Спокойная, размеренная жизнь, наверное, не для меня. Я не готова к ней, и я, как ни странно, наверное, не знаю, как себя вести с благополучными, с безупречной репутацией мужчинами,-- в моей жизни были совсем другие, и я знала, что я им нужна. Нужна, наверное, я и Вам. Но я предчувствую, что однажды весной, когда потянутся с юга журавли, потянет и меня в дорогу. Такая вот я цыганка, Акрам Галиевич. Но Вы человек добрый и не заслуживаете, чтобы Вас бросили. Я догадываюсь, как доконала бы Вас молва вашей Хлебодаровки,-- все малые местечки одинаковы, жила я в таких селах. Боюсь я и привыкнуть к вам: горше была бы разлука потом, поэтому я уезжаю сейчас.
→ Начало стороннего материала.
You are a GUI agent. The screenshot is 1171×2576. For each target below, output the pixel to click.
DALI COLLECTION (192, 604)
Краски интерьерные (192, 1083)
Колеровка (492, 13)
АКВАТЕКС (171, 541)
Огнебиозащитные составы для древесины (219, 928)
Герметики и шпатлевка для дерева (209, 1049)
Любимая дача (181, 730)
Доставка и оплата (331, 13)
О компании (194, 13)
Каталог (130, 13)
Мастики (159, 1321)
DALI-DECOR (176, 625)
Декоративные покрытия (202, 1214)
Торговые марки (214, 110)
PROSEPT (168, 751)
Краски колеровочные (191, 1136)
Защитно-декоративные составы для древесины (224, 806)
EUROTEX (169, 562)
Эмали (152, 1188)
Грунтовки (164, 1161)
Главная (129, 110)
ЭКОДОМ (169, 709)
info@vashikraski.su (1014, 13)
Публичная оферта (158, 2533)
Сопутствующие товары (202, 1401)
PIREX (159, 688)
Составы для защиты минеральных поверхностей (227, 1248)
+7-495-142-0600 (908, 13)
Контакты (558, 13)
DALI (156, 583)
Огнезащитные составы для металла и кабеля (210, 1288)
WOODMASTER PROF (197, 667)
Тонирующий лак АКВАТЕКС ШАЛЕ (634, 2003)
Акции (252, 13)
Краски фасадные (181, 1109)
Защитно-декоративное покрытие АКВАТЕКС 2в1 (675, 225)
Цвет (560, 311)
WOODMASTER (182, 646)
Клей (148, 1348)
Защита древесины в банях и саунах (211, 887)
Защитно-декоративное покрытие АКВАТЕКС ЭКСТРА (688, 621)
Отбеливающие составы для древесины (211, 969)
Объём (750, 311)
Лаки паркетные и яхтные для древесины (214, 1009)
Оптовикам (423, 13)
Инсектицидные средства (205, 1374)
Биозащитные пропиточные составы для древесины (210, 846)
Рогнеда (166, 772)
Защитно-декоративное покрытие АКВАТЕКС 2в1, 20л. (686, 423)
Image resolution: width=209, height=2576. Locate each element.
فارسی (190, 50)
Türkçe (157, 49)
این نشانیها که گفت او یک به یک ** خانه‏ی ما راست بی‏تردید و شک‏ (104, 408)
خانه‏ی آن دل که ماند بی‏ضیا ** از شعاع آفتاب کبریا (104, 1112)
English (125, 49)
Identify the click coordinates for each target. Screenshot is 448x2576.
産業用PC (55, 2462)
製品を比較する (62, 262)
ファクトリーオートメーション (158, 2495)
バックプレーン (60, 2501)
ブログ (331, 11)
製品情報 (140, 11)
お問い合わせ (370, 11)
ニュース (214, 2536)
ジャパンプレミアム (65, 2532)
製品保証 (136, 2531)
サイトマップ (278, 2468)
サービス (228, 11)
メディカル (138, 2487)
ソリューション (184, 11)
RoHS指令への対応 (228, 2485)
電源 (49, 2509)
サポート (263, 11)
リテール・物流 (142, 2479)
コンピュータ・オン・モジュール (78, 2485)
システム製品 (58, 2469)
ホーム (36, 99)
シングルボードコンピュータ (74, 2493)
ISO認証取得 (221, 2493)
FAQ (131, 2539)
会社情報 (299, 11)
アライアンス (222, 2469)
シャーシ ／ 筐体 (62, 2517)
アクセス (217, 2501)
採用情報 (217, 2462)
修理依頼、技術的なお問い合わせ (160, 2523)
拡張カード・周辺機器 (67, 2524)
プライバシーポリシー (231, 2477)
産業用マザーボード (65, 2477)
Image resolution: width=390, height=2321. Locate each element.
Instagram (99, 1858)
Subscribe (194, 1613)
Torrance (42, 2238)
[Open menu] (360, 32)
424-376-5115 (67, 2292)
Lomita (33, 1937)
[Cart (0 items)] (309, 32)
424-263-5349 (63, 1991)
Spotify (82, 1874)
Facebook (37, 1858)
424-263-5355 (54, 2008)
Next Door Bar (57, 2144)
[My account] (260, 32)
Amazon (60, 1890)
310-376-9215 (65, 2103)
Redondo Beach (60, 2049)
Прощайте, не поминайте лихом. Все, что было между нами, поверьте, было от души, с любовью.

Простите. Целую. Наталья Сергеевна".

Акрам Галиевич, ничего не понимая, перечитал письмо еще раз... Уехала? Зачем? Почему? Ее мотивы были совершенно ему не понятны -- ведь не молоденькая, чтобы тянуло к кострам, палаткам, голубым городам. И вдруг ему стало ужасно жаль эту неприкаянную женщину: он увидел в ней, кроме решительности, бесшабашности, необузданной щедрости и широты, почти детскую незащищенность, неустроенность.

"Найти, догнать!" -- мелькнула мысль, и Акрам Галиевич кинулся на автостанцию. На автостанции он нашел дежурную, описал ей Наталью Сергеевну и спросил с надеждой, не появлялась ли она. "Уехала два часа назад",--последовал краткий ответ. Акрам Галиевич устало опустился на скамейку. Он понимал, что Наталья Сергеевна потеряна для него навсегда. Умом понимал, но душою не хотел смириться, ведь так ладно, по-людски все начиналось...

-- Акрам Галиевич, вы уже который день к нам обедать не ходите, или мы чем не угодили? -- спросила его Анна Ивановна с порога ресторана, находившегося на другой стороне узкой улочки, напротив автостанции.

Акрам-абзы тяжело поднялся и, вспомнив, что еще не обедал, пошел в ресторан.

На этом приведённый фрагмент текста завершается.